MERGING DATA FROM DIFFERENT POSTGRESS DATABASES

Home > Enteros’ Blog – Thoughts on Database Technology, Machine / Deep learning, and a Generative AI > Technology Business > Machine learning > MERGING DATA FROM DIFFERENT POSTGRESS DATABASES

Preamble

It is sometimes necessary to join or search data from various absolutely regular and independent PostgreSQL databases (i.e., no built-in clustering extensions or the like are in use) in the heyday of bigdata and people running lots of Postgres databases in order to present it as one logical entity. Consider logical clustering in sales reporting or tying click-stream data to sales orders based on customer IDs.

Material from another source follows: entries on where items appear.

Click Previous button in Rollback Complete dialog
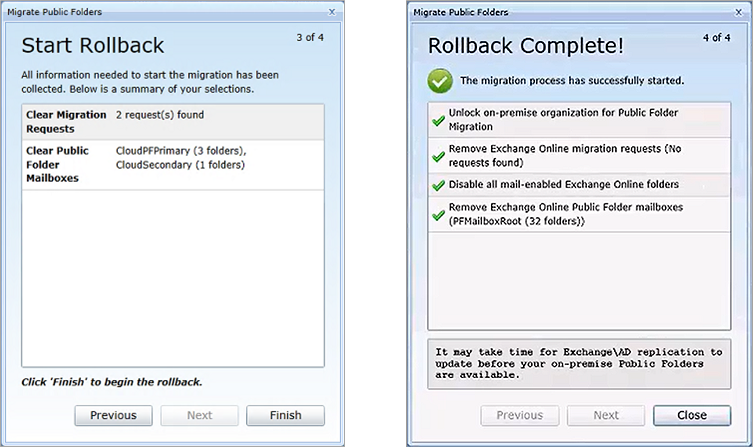753x447 pixels. coord(519,415)
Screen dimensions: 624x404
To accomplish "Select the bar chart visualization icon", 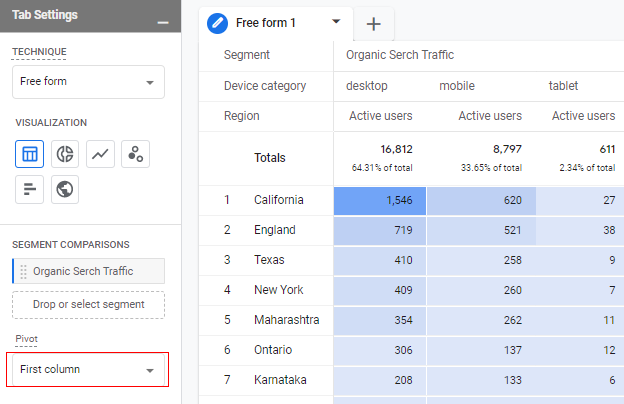I will point(29,189).
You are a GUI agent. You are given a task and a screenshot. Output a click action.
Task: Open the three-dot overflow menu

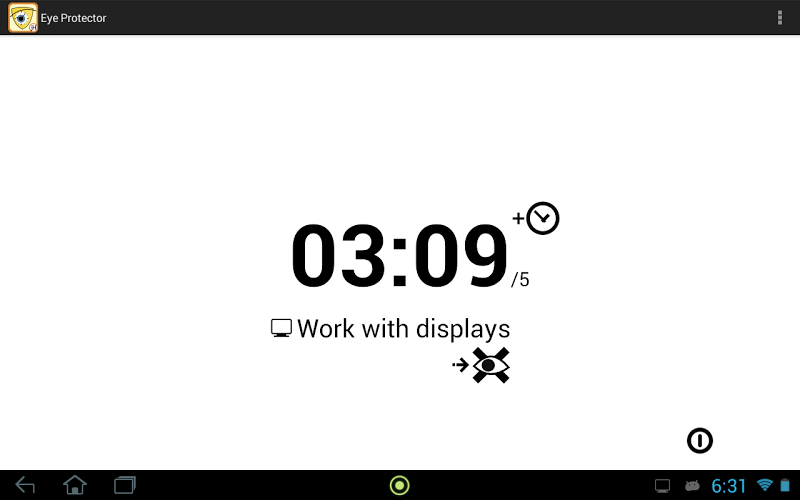(780, 17)
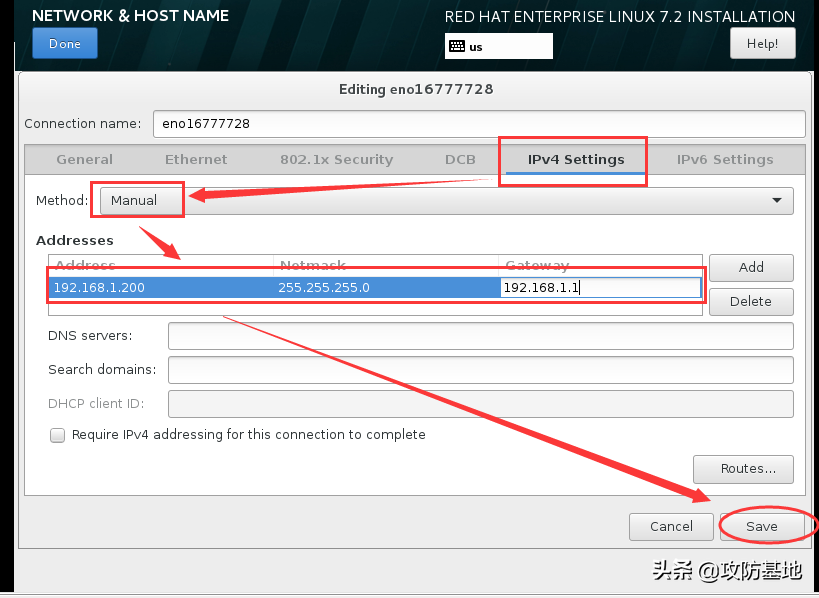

How then do you handle such impromptu tasks? Naturally, it could be resolved at the application level with some straightforward scripting, but let’s say we only have SQL knowledge. Fortunately, PostgreSQL (along with the ecosystem) offers some options right out of the box. There are also some third-party tools available for situations where you, for example, are unable to use the Postgres options (no superuser rights are allowed, and extensions cannot be installed). Therefore, let’s examine the following 4 possibilities:

Extension for dblink
Extension for PostgreSQL
SQL engine distributed by Presto
Virtual driver for JDBC for Unity and SquirrelL SQL client

The dblink extension

The most straightforward method to join different Postgres databases is probably the one that has been in use for a very long time. In essence, all you have to do is declare a named connection, create the extension (which needs “contrib”), and use the dblink function to specify a query that includes a list of output columns and their datatypes. After the query is sent to the specified connection, the pulled-in dataset will be treated as a regular subselect, allowing one to then utilize all that Postgres has to offer!

Things to remember

Remote data is downloaded onto the server without any additional information (statistics, indexes), so if there are many operations occurring on higher nodes and the data amounts are large, performance will likely not be at its best.
In order to reduce the IO penalty when working with larger amounts of data retrieved from dblink, increase work_mem/temp_buffers.
The connection can also be declared directly in the dblink function, but if there are more databases involved, your SQL-s may become a bit cumbersome.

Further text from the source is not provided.